The turd-mobile is defeated by an unlikely enemy: an older overdressed French woman, a widow, a retiree, a prosperous landlady, someone precisely like Mme. Godefroy. She is the last person you would associate with dogshit, and yet this delicate and dignified woman spends a good part of the day calculating the urgencies of her dog’s bowels. There are thousands of these women and their dogs all over the Riviera. They are forever hurrying their tiny mutts down the sidewalk and looking the other way as the beasts pause to drop a stiff sausage of excrement just where you are about to plant your foot.
At the station, I said to myself: If the next train goes east, I’ll head for Ventimiglia and eat spaghetti in Italy. If it goes west, I’ll eat in Antibes or Juan-les-Pins.
It was an eastbound train to Mention, and once again I was struck by the courtesy of the older French rail passengers, strangers to each other, who chatted about trivial things and seldom departed in silence; nearly always when they left a train compartment they said, “Bye, now” or “Bon voyage” or “Take care.”
There was something else about the train, that Fitzgerald mentions in
Beyond the pretty bay at Villefranche-sur-Mer, a little jewel among rocky cliffs, I could see St.-Jean-Cap-Ferrat, where King Leopold of Belgium, sole proprietor of the Congo, had built a regal estate that was so complete, even his mistresses and his private priest, his confessor, lived in a private mansion on the grounds. The idea was that the king could sin all he wanted, for the priest was on call to give him absolution on his deathbed. Somerset Maugham had bought the priest’s house, the Villa Mauresque—named for its Moroccan decor. I had planned to stop here, but the whole kingly place was now a set of condominiums.
Past Beaulieu-sur-Mer, palmy, sedate, piled against the hillside, with mansions on ledges; past Eze-sur-Mer, less grand, with great clusters of banana trees at the station. The bays beyond Eze were beautiful but the beaches were stony, the cliffs perpendicular, a wall-like coast similar to the one I had seen on the Costa Brava. After Cap D’Ail came Monte Carlo—bigger, sleepier, nastier than I had expected, and it was impossible to tell the condos from the grave vaults. I decided to stop there for lunch.
I walked from the station, trying to figure out where I was. There are three regions in the Principality of Monaco—Monacoville, the hill where Prince Rainier’s palace dominates; the valley of the Condamine; and another hill, Mount Charles—Monte Carlo. The whole place owes its existence to Grace Kelly, who provided Rainier with a son, thus maintaining the Grimaldi line. She met Rainier when the prince became involved as a human prop in a photo shoot in Monaco to promote one of her films; then he pursued her, with a priest acting as a go-between. He was well aware of the clause in Monaco’s treaty with France that asserted that Monaco would be absorbed into France if Rainier did not somehow produce an heir. Now it is for the young balding playboy, Albert Grimaldi, to secure the Grimaldi line with an heir of his own.

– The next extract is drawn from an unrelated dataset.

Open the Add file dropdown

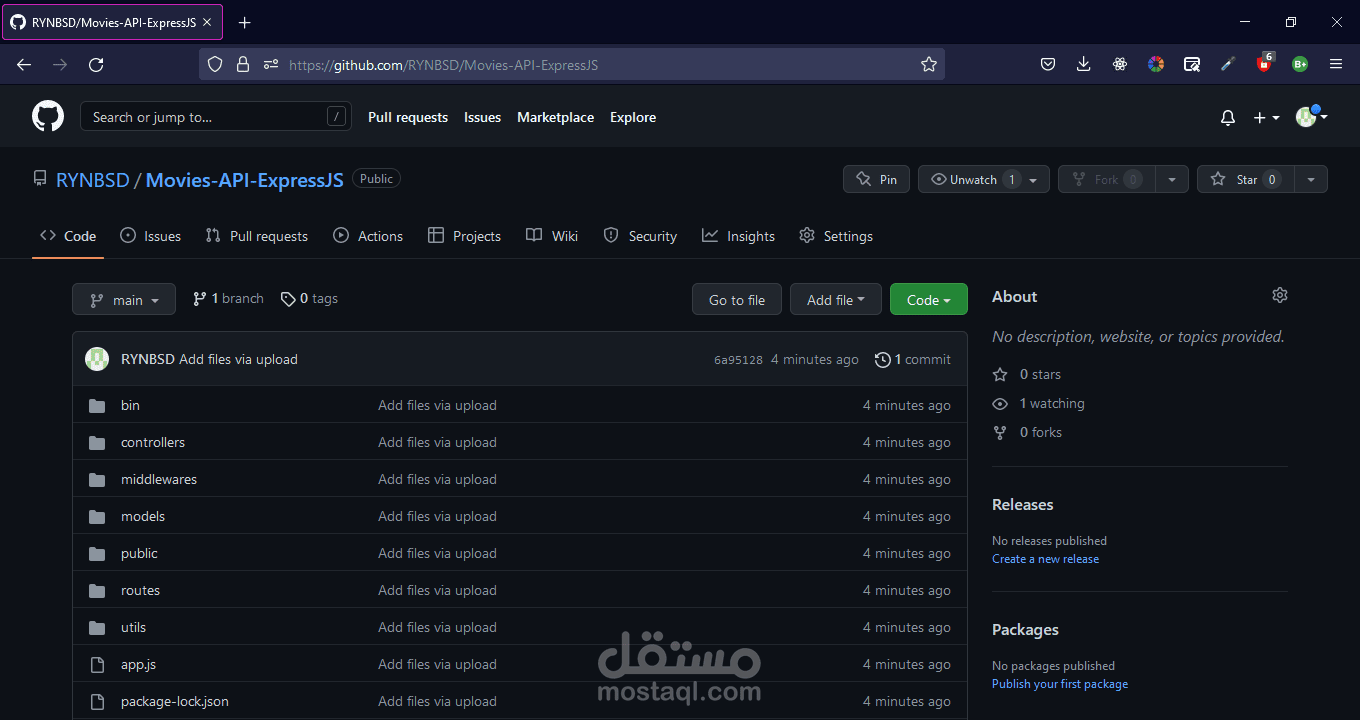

The Grimaldi family, said to be the oldest monarchical line in Europe, is—like most of those families—royally dysfunctional, filled with stressful and unsatisfying relationships, though Grimaldi self-esteem is not in short supply. They are well aware that their home was a dump until the mid-nineteenth century, when Prince Charles III built a casino. He did it in much the same spirit that the Pequot Mashantucket Indians introduced gambling to Connecticut, because it was forbidden everywhere else (France and Italy had banned it). So Monaco got rich, as the Pequots got rich, on suckers being encouraged to throw their money away.
But the wealthy people who live in Monaco are the opposite of gamblers. They are mainly anal-retentive tax exiles with a death grip on their cash and a horror of spending, never mind gambling. There are thirty thousand residents. Fewer than ten percent of them are natives, which says a great deal. Tax havens are by their very nature boring or else actively offensive; if they were pleasant, everyone would want to live in them. But only by promising tax incentives do the places attract their resident populations. This is not Happy Valley. For one thing, the chief characteristic of wealthy people is that they are constantly whining about how poor they are; the rest of us can take a malicious satisfaction in the fact that these tycoons have only each other at which to cry poormouth.